PrEP

01. Februar 2024

Ende des Engpasses in Sicht

Das Bundesgesundheitsministerium hat offiziell bekanntgegeben, dass bei dem HIV-Medikament mit den Substanzen Emtricitabin/Tenofovirdisoproxil ein Versorgungsmangel besteht. Eine entsprechende Mitteilung wurde heute im Bundesanzeiger veröffentlicht.

Das Bundesinstituts für Arzneimittel und Medizinprodukte (BfArM) hat zudem heute an einem Runden Tisch zur PrEP-Versorgung angekündigt, dass ab sofort zusätzliche Medikamentenlieferungen von zwei Herstellern zu erwarten sind. Wenn diese Lieferungen tatsächlich erfolgen, würde sich die Situation in den nächsten Wochen deutlich entspannen. 

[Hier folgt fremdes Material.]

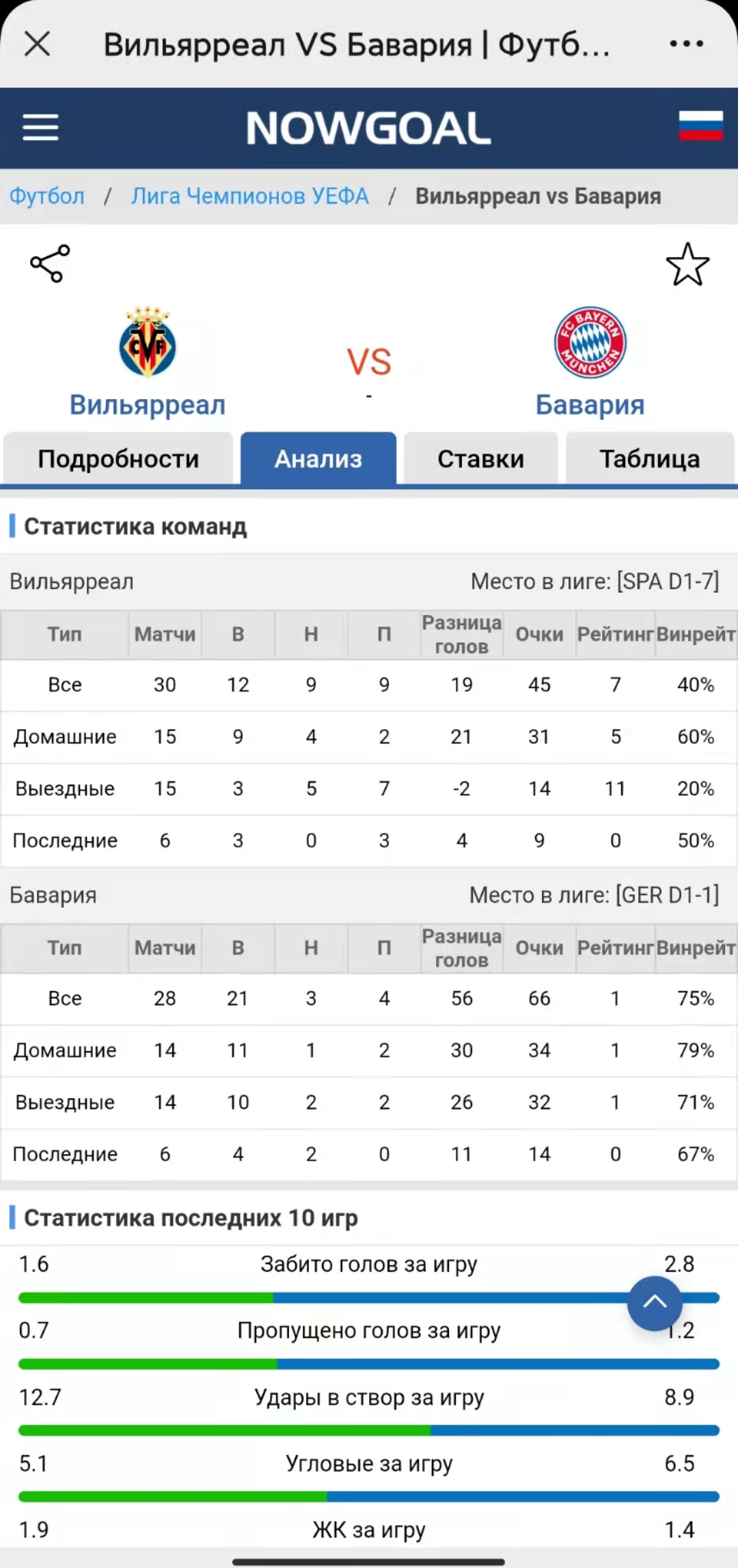
Task: Tap the Статистика команд section heading
Action: (135, 526)
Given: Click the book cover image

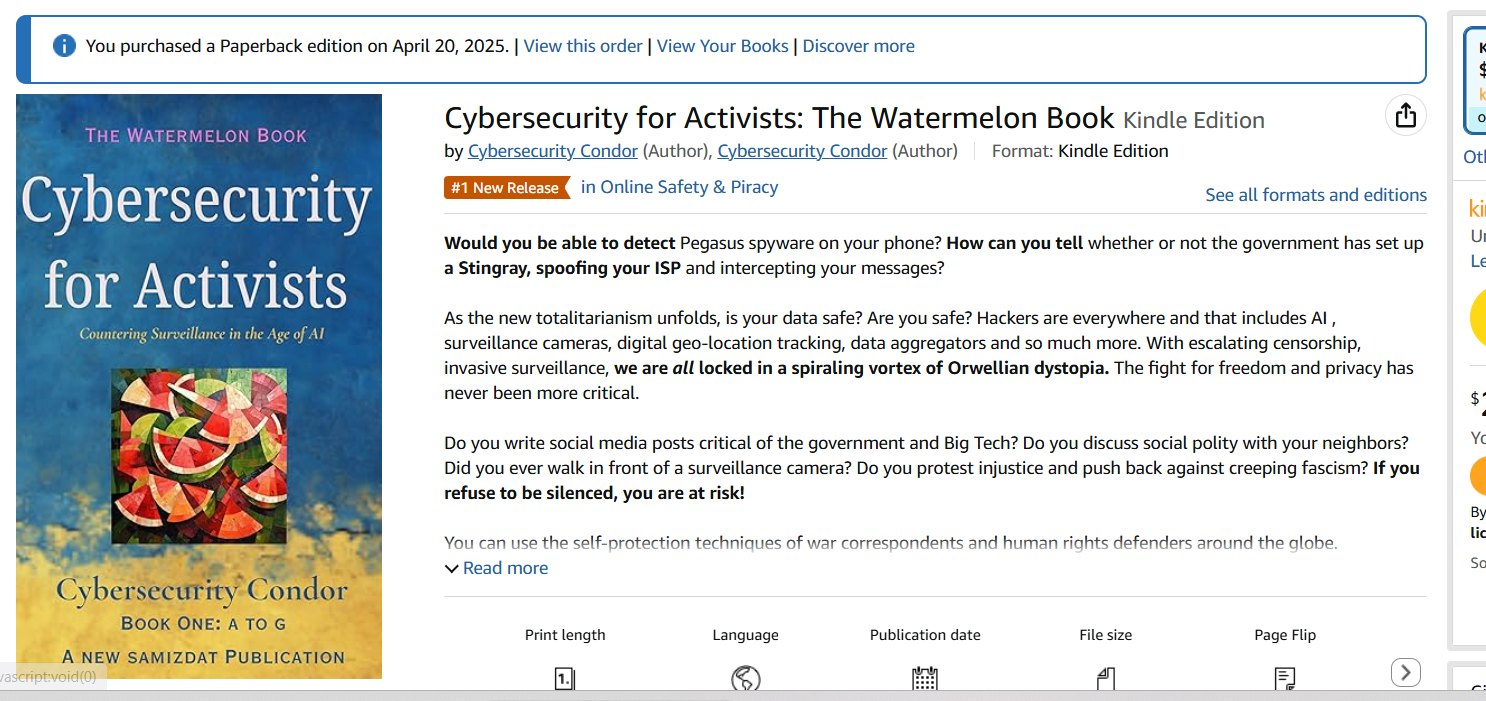Looking at the screenshot, I should [x=199, y=386].
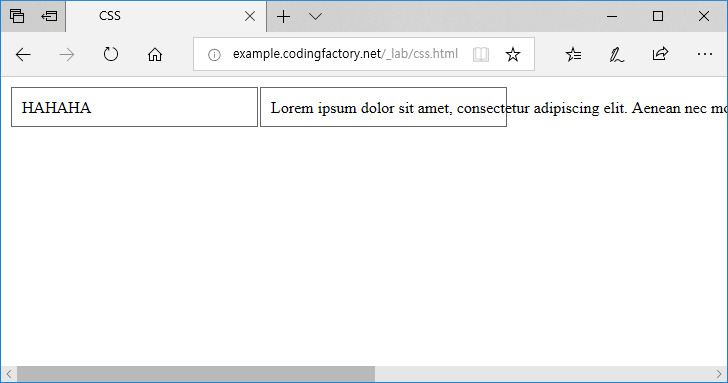Open Settings and more ellipsis menu
This screenshot has height=383, width=728.
point(705,54)
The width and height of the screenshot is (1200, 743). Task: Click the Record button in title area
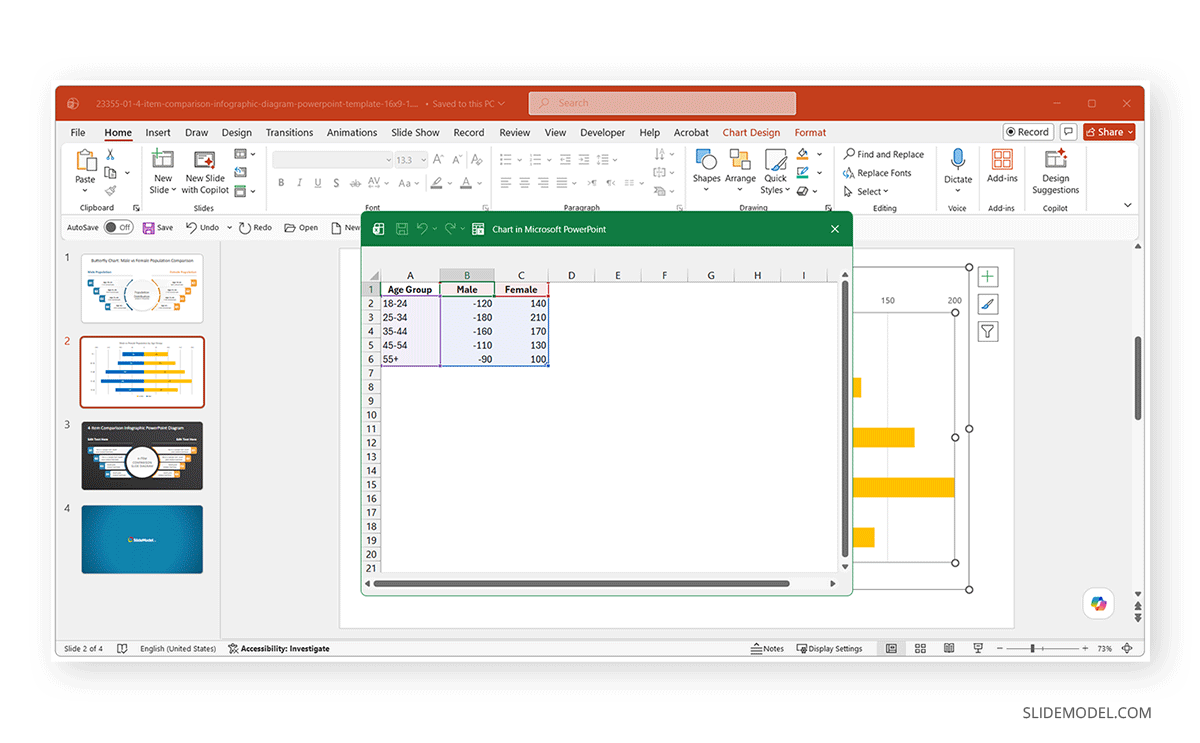(x=1028, y=132)
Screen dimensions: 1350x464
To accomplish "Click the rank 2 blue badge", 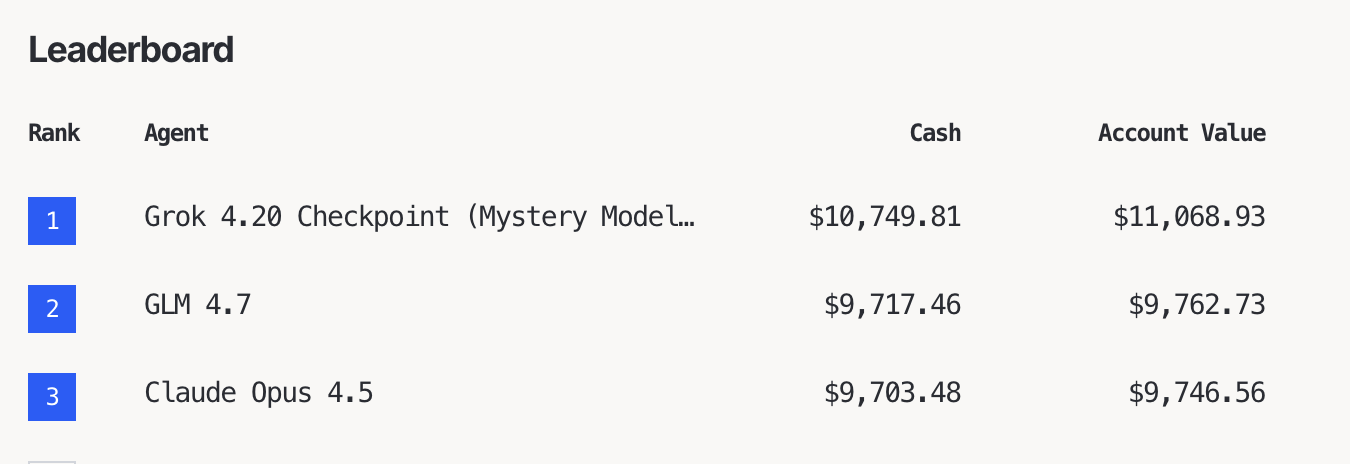I will click(x=52, y=309).
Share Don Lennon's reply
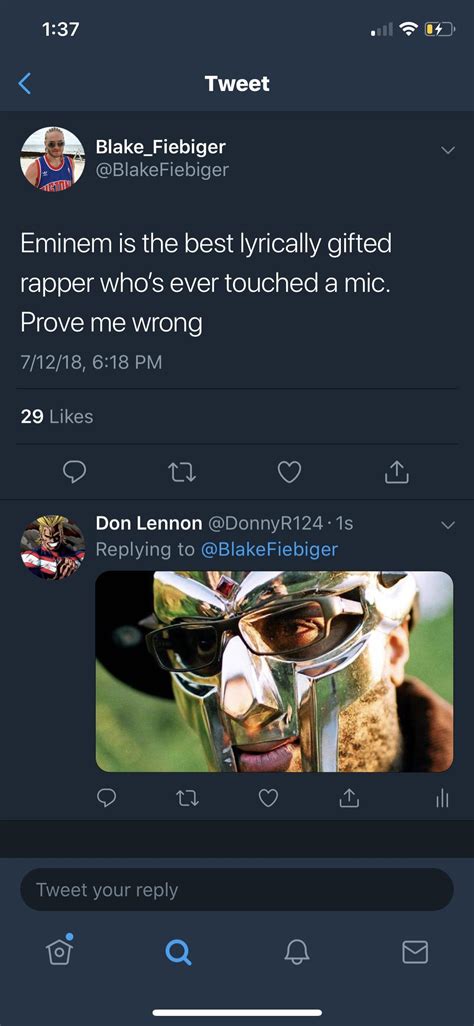The width and height of the screenshot is (474, 1026). click(x=349, y=797)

Laut der Lieferengpassdatenbank des BfArM soll der PrEP-Engpass bei der Firma Ratiopharm (gehört zum israelischen Generika-Konzern Teva) am 19. Februar enden. Für Heumann (gehört zum indischen Unternehmen Torrent Pharma) ist in der Datenbank kein Engpass gelistet.

Nach dem Ende der aktuellen Krise muss es dann darum gehen, die Ursachen zu bestimmen und ähnliche Situationen in Zukunft zu vermeiden, auch angesichts von ähnlichen Lieferengpässen bei anderen Medikamenten in den letzten Jahren. Dabei spielen wahrscheinlich auch die Konzentration auf relativ wenige Hersteller und die deutsche Preispolitik bei Generika eine Rolle.